As well as people with personal pensions, this is significant for anyone currently “topping up” an NHS pension with AVCs or a private pension. For instance, freedom to defer realising one’s AVC fund, or to re-invest it as a lump sum rather than buying an annuity, may be attractive to people reaching NHS pension age but wishing to continue working part time.
Pensions minister, Steve Webb’s proposals, which envisage pensioners trading projected future incomes for current cash, have been greeted with some scepticism. They may also – Webb being a Liberal Democrat – become mired in pre-election positioning. Chancellor George Osborne’s proposals appear more robust – but, as ever, the devil may prove to be in the detail.
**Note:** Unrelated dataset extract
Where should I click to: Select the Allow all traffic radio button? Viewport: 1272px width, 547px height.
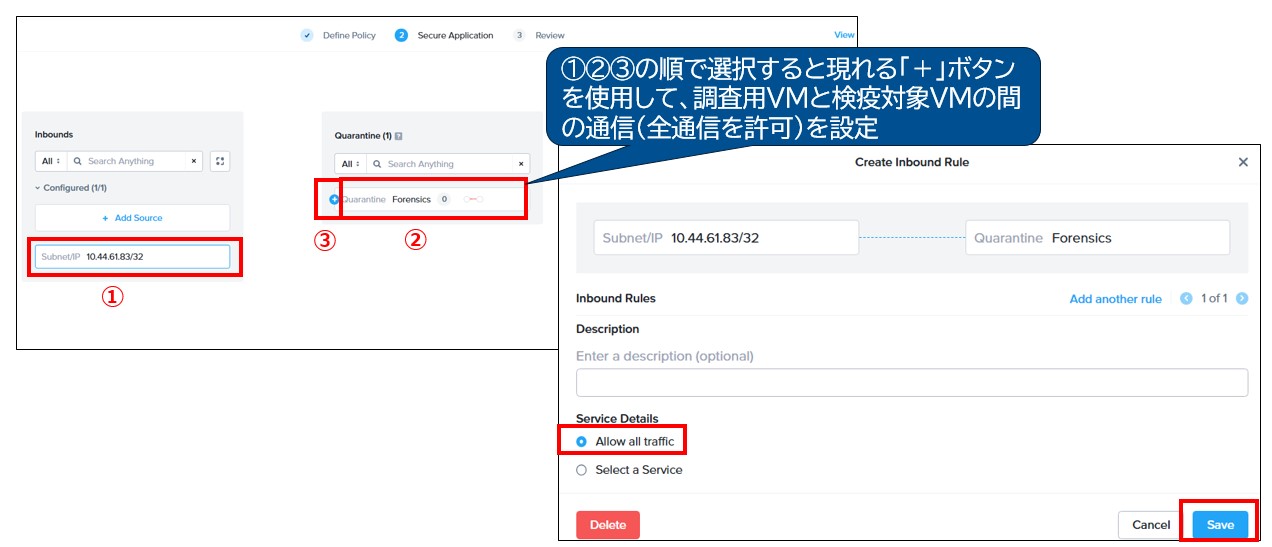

For the pensions industry life has been busy. Commentators highlight the way pensions firms are now promoting annuities as financial safety nets, to cover ordinary month-to-month spending, or even – recognising the prevalence of dementia – our later years when taking ordinary financial decisions can become challenging. They also note an apparent dilution of Osborne’s original promise of “free, impartial advice”, preserving the role of fee-charging financial advisers.
Seagulls
Liberalisation brings risks. Webb’s announcement stresses personal freedom – to crystallise and enjoy one’s savings, to spend one’s wealth as one wishes. But large sums of cash attract chancers, charlatans and worse as surely as the council tip attracts seagulls.
Low interest rates in the conventional market will tempt some into dubious investments. If, for many of us, a house is the biggest purchase we ever make, from April a pension investment will run it a close second. Anticipate rip-offs. There’s nothing to prevent the slick preying on the gullible. The old investment rule still applies. The trade-off between risk, yield and liquidity is absolute. If the promised rate of return looks unlikely, it probably is.
Liberalisation also carries broader risks. Not only are we living longer; we tend to live longer than we ever expect. A state pension no longer covers even the basics of life. Primary care, familiar with the “frail elderly”, may begin to see the return of a group from other times: the destitute elderly.
So – what is a pension?
Pension marketing traditionally emphasises post-retirement lifestyle – the “comfortable retirement” – along with the security of “putting something away” for the unforeseen. But, these worthy aims notwithstanding, a pension fund is no different in nature from any other investment. The normal rules apply. Liberalisation only renders this more important than ever to remember.
Noel Plumridge is a finance columnist.